Sur l’avenue de la gare des Eaux-Vives, le projet saisit l’opportunité de s'appuyer sur les îlots urbains existants situés en vis-à-vis direct, matériau de façade minéral et robuste, modénature soignée et chaleureuse, fenestration apaisée, proportions délicates, aussi peu de vantardise que possible à l'extérieur, une grande retenue sur le plan individuel pour favoriser en retour la qualité de l'espace public.

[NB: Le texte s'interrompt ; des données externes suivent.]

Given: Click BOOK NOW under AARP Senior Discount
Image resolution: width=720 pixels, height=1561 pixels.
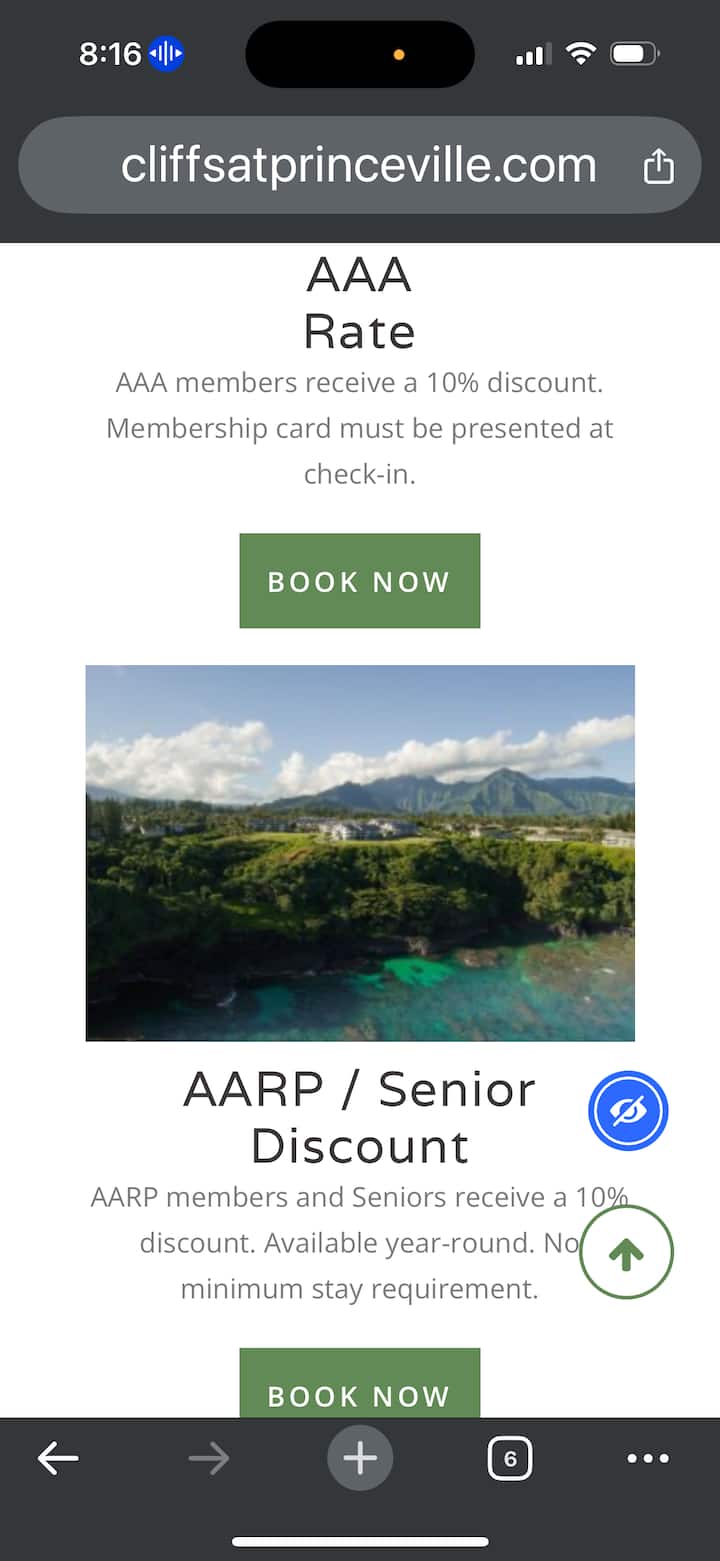Looking at the screenshot, I should [360, 1388].
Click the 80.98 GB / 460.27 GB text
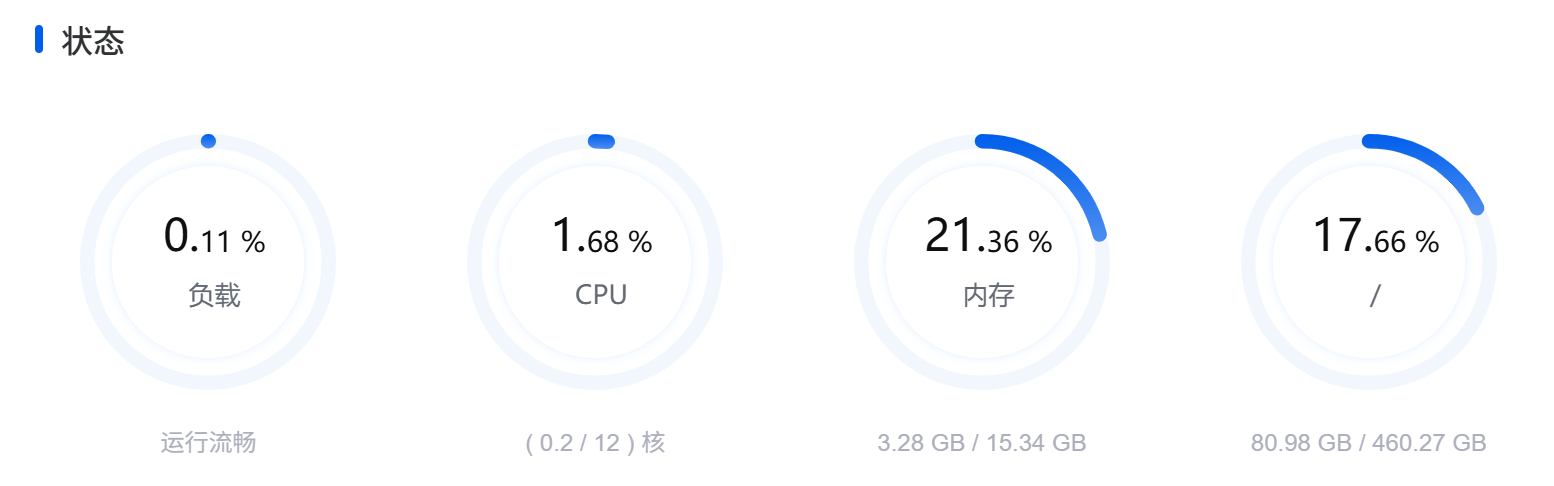The image size is (1554, 486). (1369, 442)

Du côté lac, le voisinage immédiat du projet présente un visage à la fois moderne, lisse et monumental avec les émergences vitrées du Léman Express et leur structure métallique colossale, puis la longue silhouette découpée de la nouvelle Comédie et sa façade rideau. De toute évidence, cette densité de « monuments » publics ne facilite pas la concrétisation d’un tissu urbain au sens traditionnel du terme, mais au vu de l’importance du nouveau quartier entre Eaux-Vives et Grange-Canal, le projet O’Vives s’emploie dans toute la mesure de son possible à établir une continuité urbaine, véritable « couture » entre le haut et le bas de la ville, dans une attitude de retenue et de confiance à l’égard de l’espace public. En résumé, il s’agit de chercher à construire consciencieusement un peu de tissu urbain et non quelque monument supplémentaire dont la ville n’aurait pas besoin ici.
Programme et forme
Le Plan Localisé de Quartier prévoyait des gabarits R+7 sur une profondeur de 16m50 pour les deux bâtiments hors-sol O’Centre et O’Parc, destinés à héberger une certaine complexité d’affectations (commerces, bureaux, logements, diverses relations au sous-sol commercial de la gare souterraine). Au niveau de l’avenue de la gare des Eaux-Vives, leur rez-de-chaussée accueille les entrées d'immeubles et les commerces, accessibles depuis l'arcade linéaire couverte côté rue.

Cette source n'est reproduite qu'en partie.